Upon reading this and other forums, it appears that there are different types of valve stem seals, some better than others. Which is the best? And where do you get them?
Also, I read somewhere about putting cotton rope in the cylinder and hand cranking the piston up to support the valve when removing the spring assembly. Anybody ever hear or read about that?
Once again, any advise or tips offered will be much apprecaited.

CrashBob-wannabe mechanic
 
The rope trick does the job without taking a chance of the engine rocking of center if you use air to hold the valve up. I have used both methods in the past and they both work. use 1/4 in cotton rope, insert as much as you can in the spark plug hole(leaving enough tail to pull it back out), then crank the engine(by hand) hard up against it. This will ball the rope up in the cylinder, holding the valve up so you can work on the top end.
Fred
 
if yer valve guides are bad, but not too bad, pull the head, and rent a valve guide knurler with a 5/16" bit, will work until you get a full rebuild. if there real bad, just have new bronze guides installed. grab the valves and wiggle them back and forth, if they got lots of play, replace, but a little can be fixed with the knurler. for a stock engine, use stock umbrella seals, teflon " PC " valve seals, are better, but you have to machine the head for them.
 
If you are changing the valve seals you will have the rocker arm assembly off of the head anyway. All of the valves will be seated. You will not have to be on the compression stroke.
 
I just did this a couple of weeks ago to my 82 Cougar 200. I found it very difficult to turn the engine by hand due to the configuration of the fan shroud. I couldn't get a wrench on the main pully bolt. So I used an allen wrench on the power steering bolt. Slow going cranking the piston up on each cylinder. I used the rope method.
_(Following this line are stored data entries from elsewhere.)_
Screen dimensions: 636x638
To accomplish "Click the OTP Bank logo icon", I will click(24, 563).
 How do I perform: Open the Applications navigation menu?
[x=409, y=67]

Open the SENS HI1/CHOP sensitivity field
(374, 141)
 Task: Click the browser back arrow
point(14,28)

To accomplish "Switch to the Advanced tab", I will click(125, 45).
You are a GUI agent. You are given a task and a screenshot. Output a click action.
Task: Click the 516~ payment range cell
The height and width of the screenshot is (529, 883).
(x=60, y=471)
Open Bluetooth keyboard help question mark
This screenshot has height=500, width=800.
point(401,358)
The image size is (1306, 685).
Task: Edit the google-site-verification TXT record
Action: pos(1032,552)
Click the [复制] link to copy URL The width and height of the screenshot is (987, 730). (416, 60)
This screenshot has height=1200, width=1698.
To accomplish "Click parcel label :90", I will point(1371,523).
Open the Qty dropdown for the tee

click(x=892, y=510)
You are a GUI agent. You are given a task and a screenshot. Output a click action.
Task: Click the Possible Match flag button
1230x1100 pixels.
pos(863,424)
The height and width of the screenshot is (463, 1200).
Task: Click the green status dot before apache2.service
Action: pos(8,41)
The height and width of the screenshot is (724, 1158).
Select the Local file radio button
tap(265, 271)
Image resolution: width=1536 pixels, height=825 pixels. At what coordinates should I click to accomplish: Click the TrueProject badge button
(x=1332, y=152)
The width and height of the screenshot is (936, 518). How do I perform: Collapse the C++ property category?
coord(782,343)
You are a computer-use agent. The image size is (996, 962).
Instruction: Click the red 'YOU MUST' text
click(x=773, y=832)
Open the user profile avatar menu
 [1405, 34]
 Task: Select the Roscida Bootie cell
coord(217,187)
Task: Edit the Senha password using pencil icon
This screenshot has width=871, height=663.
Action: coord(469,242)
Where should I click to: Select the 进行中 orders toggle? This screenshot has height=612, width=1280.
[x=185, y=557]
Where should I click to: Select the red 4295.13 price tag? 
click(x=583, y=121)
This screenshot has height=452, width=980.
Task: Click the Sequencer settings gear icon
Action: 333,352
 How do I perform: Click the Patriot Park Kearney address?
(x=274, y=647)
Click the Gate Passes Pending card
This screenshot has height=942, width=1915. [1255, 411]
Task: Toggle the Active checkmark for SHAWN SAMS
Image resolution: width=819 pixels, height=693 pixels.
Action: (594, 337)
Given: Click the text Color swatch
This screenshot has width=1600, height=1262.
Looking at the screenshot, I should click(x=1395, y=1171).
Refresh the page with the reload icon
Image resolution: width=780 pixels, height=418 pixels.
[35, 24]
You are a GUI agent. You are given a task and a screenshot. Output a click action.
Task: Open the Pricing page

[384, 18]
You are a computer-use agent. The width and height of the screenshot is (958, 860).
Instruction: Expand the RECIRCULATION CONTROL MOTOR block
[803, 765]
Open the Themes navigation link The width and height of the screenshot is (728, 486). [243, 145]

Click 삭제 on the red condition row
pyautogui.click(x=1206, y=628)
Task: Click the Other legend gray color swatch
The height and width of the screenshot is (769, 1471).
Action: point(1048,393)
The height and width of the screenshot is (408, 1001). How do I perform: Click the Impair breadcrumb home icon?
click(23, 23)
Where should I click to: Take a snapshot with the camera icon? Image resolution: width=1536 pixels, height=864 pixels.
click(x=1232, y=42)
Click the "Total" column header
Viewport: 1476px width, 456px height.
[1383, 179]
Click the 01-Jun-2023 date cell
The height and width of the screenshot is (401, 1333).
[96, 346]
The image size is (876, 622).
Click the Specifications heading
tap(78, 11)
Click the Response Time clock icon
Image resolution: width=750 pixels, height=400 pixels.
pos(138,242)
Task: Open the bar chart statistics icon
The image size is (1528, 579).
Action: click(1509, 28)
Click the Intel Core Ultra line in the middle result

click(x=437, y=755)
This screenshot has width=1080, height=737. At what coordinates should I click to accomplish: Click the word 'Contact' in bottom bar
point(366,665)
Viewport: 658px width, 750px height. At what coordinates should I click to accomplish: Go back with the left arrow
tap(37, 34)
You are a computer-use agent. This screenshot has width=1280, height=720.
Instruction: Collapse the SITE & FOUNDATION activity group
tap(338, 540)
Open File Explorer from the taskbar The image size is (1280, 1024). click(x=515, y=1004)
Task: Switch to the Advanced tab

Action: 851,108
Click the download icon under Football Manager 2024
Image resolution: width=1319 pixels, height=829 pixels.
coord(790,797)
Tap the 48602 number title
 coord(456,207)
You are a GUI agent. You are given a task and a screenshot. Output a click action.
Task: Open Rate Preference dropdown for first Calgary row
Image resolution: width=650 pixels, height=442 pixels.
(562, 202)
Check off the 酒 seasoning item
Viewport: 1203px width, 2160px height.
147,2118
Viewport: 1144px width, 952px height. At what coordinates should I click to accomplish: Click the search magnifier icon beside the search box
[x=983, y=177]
On mine the intake valve springs were a bugger to get off. The intake valve springs have an extra piece that I think is called a rotation collar that would not slide down the valve stem easily so the keepers wouldn't release. The whole job was a learning experience. I used original type seals. I found there was no slop in the valve guides so that was not causing the oil leakage. It pretty much took the better part of two days. I bought a valve spring compressor at Kragen and had to modify it as it was clearly set up to compress dual springs so I had to shorten the part that grips the bottom of the springs.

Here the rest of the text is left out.